How About Expunge Deletes?
Elasticsearch's optimize API accepts an
only_expunge_deletes flag, which in turn calls Lucene's
IndexWriter.expungeDeletes method. While this will forcefully reclaim space from deleted documents, this operation is very costly: under the hood, it forces merging of any segments that have more than 10% (by default) deletions. Use it sparingly: it is better to let Lucene's natural merging handle reclaiming deletions.
However, if you have an index which receives only deletions (never an added or updated document) then beware that Lucene in this case currently fails to kick off any merges. This is a known issue that has been fixed, and will be fixed in Lucene 5.0 and Elasticsearch 2.0. In the meantime, this is an appropriate time to periodically expunge deletes!
Elasticsearch lets you specify time-to-live for each added document, which means after that time has passed, the document is automatically deleted. This is very useful for certain applications, but it will cause heavy deletions over time.

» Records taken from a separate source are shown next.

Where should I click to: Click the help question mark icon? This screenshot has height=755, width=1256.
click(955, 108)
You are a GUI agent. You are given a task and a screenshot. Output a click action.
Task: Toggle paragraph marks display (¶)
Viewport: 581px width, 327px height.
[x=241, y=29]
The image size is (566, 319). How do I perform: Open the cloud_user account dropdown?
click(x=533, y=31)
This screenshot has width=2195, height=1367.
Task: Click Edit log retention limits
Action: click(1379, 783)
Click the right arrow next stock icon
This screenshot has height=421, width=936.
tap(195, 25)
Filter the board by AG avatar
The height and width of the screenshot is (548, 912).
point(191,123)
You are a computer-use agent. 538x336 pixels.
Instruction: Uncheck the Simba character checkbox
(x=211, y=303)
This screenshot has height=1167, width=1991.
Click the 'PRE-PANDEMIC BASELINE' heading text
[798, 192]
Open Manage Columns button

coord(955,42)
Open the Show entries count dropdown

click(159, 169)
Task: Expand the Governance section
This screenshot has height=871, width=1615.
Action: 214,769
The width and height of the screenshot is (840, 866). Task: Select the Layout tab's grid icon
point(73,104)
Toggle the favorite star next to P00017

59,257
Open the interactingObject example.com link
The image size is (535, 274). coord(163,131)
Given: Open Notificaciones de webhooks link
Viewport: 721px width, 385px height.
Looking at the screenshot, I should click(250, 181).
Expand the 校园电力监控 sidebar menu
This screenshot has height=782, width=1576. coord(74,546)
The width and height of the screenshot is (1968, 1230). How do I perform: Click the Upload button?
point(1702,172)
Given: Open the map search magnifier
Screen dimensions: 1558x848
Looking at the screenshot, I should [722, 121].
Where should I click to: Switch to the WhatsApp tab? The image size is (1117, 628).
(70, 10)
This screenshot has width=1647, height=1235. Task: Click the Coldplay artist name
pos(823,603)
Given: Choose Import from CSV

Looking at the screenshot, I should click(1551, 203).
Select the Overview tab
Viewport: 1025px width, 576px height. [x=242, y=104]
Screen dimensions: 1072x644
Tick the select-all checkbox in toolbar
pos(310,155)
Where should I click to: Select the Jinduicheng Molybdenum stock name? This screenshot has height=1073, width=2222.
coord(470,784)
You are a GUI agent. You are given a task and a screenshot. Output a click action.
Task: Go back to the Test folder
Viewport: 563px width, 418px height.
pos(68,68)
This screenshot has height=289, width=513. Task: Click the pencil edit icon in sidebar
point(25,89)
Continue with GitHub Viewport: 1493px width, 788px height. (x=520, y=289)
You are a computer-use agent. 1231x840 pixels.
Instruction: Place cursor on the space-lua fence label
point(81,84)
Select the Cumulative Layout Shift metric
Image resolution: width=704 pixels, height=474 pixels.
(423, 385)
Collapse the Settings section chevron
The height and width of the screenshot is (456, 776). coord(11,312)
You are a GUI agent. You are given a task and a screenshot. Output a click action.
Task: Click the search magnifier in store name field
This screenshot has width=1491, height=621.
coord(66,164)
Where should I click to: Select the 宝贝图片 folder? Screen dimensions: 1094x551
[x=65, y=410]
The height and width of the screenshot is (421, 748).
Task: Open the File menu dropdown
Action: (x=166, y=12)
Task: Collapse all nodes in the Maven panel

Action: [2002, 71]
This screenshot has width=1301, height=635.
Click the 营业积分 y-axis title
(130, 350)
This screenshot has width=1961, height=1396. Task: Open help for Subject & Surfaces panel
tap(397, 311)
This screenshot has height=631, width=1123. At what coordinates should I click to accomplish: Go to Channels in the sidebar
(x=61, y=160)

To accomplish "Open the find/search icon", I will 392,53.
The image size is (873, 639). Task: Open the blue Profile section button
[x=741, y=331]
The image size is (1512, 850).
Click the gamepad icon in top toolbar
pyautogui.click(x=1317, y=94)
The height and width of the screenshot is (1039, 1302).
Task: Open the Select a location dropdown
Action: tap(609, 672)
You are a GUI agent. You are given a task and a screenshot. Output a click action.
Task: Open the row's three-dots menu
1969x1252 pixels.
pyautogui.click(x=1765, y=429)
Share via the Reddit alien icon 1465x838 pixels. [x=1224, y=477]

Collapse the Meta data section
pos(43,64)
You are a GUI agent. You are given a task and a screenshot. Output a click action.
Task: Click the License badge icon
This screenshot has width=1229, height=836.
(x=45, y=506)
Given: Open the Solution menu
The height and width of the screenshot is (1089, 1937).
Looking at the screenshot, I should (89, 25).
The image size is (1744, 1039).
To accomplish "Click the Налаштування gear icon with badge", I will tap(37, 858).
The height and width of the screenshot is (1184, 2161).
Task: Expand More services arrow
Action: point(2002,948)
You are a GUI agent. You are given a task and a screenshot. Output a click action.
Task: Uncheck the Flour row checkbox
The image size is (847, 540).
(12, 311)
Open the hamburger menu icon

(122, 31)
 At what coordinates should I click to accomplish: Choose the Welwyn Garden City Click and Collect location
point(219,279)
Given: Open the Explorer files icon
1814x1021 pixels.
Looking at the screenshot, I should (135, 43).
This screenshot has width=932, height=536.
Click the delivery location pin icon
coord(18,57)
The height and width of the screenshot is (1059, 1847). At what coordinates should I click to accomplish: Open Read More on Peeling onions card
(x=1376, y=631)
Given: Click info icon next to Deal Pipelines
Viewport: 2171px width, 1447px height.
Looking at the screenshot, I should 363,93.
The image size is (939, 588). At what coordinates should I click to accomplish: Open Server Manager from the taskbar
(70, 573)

One simple optimization Lucene uses, that may help in such use cases, is to simply drop a segment once it has accumulated 100% deleted documents, without waiting for it to be merged away. The optimization is somewhat fragile since it only applies when all documents in the segment were deleted, but it is very effective since it is obviously extremely fast and happens before merging. Unfortunately, because
TieredMergePolicy picks out of order merges, it reduces how frequently the optimization can apply in time-to-live indices.
If you need to further improve indexing performance with time-to-live documents consider using time-based indices instead, such as one index per day or per week: dropping an entire index is quite a bit more efficient than having Lucene remove a subset of documents. If you are concerned about the loss of granularity with this approach, just add a filter to the request to remove the oldest results from the oldest index.
If you are curious about how many deleted documents are in your shards, use the indices segments API to find out. Just don't read too much into it. Overall, besides perhaps decreasing the maximum segment size, it is best to leave Lucene's defaults as-is and not fret too much about when deletes are reclaimed.